We studied prostate cancer occurrence in the Aspirin/Folate Polyp Prevention Study, a placebo-controlled randomized trial of aspirin and folic acid supplementation for the chemoprevention of colorectal adenomas conducted between July 6, 1994, and December 31, 2006. Participants were followed for up to 10.8 (median = 7.0, interquartile range = 6.0-7.8) years and asked periodically to report all illnesses and hospitalizations.

Aspirin alone had no statistically significant effect on prostate cancer incidence, but there were marked differences according to folic acid treatment.

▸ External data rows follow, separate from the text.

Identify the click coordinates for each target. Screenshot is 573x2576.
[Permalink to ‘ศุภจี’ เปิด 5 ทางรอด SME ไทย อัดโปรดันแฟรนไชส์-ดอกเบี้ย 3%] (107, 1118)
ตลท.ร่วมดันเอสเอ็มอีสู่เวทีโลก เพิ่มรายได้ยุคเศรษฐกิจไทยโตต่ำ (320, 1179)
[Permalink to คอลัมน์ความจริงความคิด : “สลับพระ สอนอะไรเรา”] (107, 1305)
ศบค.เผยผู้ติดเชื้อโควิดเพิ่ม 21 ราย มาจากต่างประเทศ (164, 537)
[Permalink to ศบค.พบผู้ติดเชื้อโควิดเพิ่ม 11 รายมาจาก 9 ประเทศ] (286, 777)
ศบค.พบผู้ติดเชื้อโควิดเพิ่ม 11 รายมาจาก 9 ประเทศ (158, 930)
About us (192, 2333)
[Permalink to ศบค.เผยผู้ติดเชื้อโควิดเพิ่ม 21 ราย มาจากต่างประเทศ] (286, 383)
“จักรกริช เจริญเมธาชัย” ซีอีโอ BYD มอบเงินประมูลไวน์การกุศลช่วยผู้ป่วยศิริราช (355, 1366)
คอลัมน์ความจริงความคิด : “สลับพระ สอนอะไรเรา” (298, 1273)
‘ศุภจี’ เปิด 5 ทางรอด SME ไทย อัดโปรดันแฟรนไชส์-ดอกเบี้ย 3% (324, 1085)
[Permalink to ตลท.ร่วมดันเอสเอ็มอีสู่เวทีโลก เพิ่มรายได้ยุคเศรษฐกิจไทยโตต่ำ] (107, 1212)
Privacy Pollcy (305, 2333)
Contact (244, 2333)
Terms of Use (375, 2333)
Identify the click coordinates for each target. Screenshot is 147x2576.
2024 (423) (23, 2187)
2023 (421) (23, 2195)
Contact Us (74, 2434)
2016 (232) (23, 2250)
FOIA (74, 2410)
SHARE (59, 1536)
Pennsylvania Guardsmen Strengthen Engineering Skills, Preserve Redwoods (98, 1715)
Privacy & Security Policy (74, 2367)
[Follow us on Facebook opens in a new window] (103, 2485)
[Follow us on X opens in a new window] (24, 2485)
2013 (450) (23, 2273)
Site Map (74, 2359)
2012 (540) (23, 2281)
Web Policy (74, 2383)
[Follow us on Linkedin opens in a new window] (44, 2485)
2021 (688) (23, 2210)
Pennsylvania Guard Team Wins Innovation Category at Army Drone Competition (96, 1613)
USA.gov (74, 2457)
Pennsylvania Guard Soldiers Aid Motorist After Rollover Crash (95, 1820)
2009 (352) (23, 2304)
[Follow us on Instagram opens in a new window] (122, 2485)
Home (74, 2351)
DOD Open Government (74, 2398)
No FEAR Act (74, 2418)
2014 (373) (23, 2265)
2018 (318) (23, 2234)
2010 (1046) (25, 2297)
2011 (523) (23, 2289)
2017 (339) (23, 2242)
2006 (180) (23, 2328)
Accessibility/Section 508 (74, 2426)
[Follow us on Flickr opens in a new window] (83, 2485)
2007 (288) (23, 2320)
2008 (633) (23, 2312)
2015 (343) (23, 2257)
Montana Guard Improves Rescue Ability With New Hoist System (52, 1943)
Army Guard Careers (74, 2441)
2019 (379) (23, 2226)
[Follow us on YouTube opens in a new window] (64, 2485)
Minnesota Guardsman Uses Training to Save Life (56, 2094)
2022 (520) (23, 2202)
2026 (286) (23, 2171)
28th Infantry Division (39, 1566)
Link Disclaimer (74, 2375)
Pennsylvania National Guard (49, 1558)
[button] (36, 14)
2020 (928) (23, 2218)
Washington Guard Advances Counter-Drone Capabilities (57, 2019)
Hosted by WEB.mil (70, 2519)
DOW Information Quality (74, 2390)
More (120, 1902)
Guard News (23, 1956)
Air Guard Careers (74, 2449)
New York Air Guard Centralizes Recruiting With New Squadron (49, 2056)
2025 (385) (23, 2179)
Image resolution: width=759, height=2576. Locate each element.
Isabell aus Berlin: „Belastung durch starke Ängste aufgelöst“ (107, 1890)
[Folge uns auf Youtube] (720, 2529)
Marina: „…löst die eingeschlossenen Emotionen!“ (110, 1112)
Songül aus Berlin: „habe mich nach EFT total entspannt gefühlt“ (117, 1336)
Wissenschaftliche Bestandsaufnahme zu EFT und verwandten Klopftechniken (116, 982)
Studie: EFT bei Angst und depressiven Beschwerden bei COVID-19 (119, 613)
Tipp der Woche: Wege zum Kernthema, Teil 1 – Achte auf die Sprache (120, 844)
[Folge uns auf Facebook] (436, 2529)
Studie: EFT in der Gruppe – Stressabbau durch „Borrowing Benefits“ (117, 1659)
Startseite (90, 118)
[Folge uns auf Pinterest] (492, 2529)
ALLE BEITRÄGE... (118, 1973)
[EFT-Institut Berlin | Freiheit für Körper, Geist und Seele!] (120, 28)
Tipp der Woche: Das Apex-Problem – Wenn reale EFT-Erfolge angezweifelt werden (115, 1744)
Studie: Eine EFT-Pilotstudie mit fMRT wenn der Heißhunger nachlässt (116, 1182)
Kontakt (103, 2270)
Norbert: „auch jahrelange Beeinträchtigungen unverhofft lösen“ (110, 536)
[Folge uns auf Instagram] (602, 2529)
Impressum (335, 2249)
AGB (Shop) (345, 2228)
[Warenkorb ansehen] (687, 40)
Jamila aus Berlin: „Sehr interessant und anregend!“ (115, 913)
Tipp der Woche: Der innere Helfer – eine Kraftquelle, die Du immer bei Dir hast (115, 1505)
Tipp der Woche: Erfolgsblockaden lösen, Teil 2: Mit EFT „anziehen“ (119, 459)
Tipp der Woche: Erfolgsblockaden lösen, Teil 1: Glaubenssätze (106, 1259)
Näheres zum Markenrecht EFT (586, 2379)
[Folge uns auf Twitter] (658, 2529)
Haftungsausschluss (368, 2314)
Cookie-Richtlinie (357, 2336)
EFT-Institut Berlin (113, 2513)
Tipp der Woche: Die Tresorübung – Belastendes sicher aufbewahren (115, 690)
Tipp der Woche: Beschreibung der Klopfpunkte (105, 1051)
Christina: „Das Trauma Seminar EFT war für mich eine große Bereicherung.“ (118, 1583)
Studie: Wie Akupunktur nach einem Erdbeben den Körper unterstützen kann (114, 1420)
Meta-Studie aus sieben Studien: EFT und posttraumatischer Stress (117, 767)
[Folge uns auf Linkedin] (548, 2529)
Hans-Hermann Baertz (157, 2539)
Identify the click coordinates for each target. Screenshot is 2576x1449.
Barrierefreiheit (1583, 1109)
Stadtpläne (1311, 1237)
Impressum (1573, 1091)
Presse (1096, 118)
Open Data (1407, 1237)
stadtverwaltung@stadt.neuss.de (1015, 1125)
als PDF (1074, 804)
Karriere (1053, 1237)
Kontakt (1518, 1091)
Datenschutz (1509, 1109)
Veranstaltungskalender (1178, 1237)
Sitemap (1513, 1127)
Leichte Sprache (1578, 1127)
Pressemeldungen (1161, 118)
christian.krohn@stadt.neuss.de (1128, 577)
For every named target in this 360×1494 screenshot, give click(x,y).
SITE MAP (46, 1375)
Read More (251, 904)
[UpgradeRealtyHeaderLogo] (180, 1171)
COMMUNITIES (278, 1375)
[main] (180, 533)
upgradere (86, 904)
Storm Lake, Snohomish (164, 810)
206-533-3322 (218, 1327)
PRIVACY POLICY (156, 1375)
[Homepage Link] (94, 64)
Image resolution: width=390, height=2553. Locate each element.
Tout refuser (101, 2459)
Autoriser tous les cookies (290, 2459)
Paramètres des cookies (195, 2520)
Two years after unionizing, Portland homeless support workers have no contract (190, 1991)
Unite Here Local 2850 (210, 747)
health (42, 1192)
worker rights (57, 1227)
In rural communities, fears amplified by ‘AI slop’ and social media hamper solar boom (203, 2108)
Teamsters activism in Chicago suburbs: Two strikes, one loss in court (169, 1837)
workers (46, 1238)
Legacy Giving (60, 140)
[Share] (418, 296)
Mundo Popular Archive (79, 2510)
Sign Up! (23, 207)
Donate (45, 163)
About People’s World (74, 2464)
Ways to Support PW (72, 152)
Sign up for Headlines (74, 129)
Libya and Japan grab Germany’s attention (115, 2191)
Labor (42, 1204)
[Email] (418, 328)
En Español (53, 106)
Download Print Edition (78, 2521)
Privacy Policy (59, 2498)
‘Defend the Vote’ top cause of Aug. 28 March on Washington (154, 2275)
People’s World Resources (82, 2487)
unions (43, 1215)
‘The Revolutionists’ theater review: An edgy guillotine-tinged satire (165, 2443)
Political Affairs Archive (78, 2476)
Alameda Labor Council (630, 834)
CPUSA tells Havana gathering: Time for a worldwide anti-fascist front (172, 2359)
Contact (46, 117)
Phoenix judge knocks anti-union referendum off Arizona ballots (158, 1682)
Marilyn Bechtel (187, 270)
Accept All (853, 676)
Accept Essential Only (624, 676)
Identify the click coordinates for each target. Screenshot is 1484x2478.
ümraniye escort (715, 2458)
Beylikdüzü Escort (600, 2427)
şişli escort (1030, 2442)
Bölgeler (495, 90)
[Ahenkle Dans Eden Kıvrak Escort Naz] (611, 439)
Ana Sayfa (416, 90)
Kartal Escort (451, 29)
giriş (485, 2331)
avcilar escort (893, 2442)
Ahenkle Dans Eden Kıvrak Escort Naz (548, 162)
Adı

Among the 643 men who were randomly assigned to placebo or supplementation with folic acid, the estimated probability of being diagnosed with prostate cancer over a 10-year period was 9.7% (95% confidence interval [CI] = 6.5% to 14.5%) in the [NOTE: supplemented] folic acid group and 3.3% (95% CI = 1.7% to 6.4%) in the placebo group (age-adjusted hazard ratio = 2.63, 95% CI = 1.23 to 5.65, Wald test P = .01). In contrast, baseline dietary folate intake and plasma folate in nonmultivitamin users were inversely associated with risk of prostate cancer, although these associations did not attain statistical significance in adjusted analyses.

These findings highlight the potential complex role of folate in prostate cancer and the possibly different effects of folic acid-containing supplements vs natural sources of folate.